→ What the task asks
Whatever the records contain, reproduce all of them exactly.

→ Extracted entries
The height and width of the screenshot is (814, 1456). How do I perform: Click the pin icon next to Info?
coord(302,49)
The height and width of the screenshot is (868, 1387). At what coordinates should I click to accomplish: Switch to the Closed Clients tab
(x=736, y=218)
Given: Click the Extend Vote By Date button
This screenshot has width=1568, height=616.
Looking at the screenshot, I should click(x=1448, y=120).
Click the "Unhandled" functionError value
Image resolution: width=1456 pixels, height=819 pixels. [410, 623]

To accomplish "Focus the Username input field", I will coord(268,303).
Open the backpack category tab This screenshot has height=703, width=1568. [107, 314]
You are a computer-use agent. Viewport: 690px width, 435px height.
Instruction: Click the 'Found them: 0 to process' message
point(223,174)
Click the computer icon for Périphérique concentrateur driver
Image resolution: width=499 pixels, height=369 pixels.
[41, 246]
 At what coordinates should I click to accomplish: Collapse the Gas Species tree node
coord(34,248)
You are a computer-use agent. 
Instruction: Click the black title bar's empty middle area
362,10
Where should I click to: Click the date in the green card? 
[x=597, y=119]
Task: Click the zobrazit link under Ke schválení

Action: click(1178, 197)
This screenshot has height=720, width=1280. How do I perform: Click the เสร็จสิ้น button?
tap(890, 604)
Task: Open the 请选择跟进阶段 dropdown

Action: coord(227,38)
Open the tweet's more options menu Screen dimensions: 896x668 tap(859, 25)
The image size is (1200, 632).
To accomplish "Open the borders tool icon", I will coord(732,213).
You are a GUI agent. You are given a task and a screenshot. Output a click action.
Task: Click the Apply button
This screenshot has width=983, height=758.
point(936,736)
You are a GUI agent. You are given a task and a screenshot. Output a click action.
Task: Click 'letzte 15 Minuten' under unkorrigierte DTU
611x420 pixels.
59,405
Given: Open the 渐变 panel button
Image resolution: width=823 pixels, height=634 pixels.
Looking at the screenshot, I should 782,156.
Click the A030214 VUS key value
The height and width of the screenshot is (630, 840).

→ Written solution
The height and width of the screenshot is (814, 1456). How do I perform: Click the pin icon next to Info?
coord(302,49)
The height and width of the screenshot is (868, 1387). At what coordinates should I click to accomplish: Switch to the Closed Clients tab
(x=736, y=218)
Given: Click the Extend Vote By Date button
This screenshot has width=1568, height=616.
Looking at the screenshot, I should click(x=1448, y=120).
Click the "Unhandled" functionError value
Image resolution: width=1456 pixels, height=819 pixels. [410, 623]

To accomplish "Focus the Username input field", I will coord(268,303).
Open the backpack category tab This screenshot has height=703, width=1568. [107, 314]
You are a computer-use agent. Viewport: 690px width, 435px height.
Instruction: Click the 'Found them: 0 to process' message
point(223,174)
Click the computer icon for Périphérique concentrateur driver
Image resolution: width=499 pixels, height=369 pixels.
[41, 246]
 At what coordinates should I click to accomplish: Collapse the Gas Species tree node
coord(34,248)
You are a computer-use agent. 
Instruction: Click the black title bar's empty middle area
362,10
Where should I click to: Click the date in the green card? 
[x=597, y=119]
Task: Click the zobrazit link under Ke schválení

Action: click(1178, 197)
This screenshot has height=720, width=1280. How do I perform: Click the เสร็จสิ้น button?
tap(890, 604)
Task: Open the 请选择跟进阶段 dropdown

Action: coord(227,38)
Open the tweet's more options menu Screen dimensions: 896x668 tap(859, 25)
The image size is (1200, 632).
To accomplish "Open the borders tool icon", I will coord(732,213).
You are a GUI agent. You are given a task and a screenshot. Output a click action.
Task: Click the Apply button
This screenshot has width=983, height=758.
point(936,736)
You are a GUI agent. You are given a task and a screenshot. Output a click action.
Task: Click 'letzte 15 Minuten' under unkorrigierte DTU
611x420 pixels.
59,405
Given: Open the 渐变 panel button
Image resolution: width=823 pixels, height=634 pixels.
Looking at the screenshot, I should 782,156.
Click the A030214 VUS key value
The height and width of the screenshot is (630, 840).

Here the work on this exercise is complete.